**Task item**
Count the lines in the items below that contain the string "begroot". Treat uppercase and lowercase as different, and give only the number.

**Supplied data**

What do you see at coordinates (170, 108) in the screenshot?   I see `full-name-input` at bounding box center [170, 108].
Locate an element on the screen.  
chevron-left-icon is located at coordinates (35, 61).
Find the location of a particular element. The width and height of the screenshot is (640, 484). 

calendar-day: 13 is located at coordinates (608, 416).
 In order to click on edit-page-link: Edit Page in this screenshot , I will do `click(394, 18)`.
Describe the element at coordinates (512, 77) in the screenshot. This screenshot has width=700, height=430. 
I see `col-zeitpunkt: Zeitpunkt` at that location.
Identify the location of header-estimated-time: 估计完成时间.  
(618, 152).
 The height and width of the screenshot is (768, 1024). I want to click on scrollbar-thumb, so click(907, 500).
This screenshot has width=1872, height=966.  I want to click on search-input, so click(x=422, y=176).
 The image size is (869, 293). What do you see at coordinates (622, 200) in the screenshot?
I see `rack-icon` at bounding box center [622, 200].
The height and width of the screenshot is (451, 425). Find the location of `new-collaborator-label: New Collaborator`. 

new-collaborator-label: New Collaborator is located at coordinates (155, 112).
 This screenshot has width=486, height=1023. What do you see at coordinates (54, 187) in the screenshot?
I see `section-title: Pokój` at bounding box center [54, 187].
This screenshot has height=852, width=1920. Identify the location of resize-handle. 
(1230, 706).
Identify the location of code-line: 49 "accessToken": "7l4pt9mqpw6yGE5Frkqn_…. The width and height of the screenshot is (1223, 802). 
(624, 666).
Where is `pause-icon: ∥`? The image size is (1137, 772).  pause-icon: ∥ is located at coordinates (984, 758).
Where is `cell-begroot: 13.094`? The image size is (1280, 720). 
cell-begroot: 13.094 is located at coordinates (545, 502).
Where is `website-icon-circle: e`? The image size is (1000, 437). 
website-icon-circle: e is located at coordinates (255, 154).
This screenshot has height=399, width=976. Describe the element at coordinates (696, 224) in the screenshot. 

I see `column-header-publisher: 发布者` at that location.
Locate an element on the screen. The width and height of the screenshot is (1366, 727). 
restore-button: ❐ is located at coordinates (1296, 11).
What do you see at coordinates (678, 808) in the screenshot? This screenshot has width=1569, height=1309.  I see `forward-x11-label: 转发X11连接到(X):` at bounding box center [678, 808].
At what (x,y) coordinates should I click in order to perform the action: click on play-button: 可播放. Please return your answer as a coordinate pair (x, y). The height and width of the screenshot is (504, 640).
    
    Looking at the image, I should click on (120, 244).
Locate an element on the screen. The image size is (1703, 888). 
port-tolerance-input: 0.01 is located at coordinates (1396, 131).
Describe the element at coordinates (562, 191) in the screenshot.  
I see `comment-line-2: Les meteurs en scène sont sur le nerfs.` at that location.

**Task output**
2